**WHAT IS EXPECTED**
Select from the records below every line that has the word "will" in it.

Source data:
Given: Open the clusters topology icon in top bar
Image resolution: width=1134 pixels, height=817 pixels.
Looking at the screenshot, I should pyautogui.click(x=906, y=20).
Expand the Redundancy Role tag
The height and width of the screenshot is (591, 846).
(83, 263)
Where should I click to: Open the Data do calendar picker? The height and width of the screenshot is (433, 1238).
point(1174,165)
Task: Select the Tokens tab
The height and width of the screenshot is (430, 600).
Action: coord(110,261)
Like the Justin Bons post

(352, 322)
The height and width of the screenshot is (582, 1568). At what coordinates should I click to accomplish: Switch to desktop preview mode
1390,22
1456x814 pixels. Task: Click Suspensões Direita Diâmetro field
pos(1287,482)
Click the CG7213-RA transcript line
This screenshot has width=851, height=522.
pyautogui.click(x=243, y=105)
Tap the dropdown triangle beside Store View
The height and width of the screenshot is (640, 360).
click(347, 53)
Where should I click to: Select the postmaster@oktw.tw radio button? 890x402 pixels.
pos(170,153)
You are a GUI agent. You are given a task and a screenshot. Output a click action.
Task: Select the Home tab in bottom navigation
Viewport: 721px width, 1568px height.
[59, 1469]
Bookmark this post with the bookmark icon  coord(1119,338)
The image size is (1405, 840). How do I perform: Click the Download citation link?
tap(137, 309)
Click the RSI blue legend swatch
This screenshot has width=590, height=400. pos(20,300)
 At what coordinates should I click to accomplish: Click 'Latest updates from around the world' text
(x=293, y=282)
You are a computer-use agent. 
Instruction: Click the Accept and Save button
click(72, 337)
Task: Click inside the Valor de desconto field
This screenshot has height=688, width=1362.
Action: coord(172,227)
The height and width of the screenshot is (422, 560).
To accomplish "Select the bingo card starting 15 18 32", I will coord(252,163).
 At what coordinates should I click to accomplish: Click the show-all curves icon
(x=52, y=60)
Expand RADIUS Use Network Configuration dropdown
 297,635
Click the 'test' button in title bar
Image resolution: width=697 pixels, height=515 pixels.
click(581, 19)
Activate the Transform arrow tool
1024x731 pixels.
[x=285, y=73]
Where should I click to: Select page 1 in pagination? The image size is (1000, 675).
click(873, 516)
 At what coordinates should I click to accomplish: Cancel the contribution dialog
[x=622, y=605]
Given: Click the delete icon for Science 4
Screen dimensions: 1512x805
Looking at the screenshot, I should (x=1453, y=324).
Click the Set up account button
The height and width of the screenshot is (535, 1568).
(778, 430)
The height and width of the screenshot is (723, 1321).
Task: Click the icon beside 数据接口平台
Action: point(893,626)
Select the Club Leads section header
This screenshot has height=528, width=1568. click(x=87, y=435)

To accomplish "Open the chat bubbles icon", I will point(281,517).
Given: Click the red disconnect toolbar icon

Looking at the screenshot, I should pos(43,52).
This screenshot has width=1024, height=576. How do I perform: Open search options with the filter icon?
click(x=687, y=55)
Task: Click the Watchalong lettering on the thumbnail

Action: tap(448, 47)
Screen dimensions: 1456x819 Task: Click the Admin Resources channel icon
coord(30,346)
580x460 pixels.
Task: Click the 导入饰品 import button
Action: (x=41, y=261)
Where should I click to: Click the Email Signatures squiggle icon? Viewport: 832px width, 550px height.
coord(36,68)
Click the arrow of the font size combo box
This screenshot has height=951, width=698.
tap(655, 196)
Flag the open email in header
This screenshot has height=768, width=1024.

**RESPONSE BOX**
To accomplish "Select the bingo card starting 15 18 32", I will coord(252,163).
To accomplish "Open the chat bubbles icon", I will point(281,517).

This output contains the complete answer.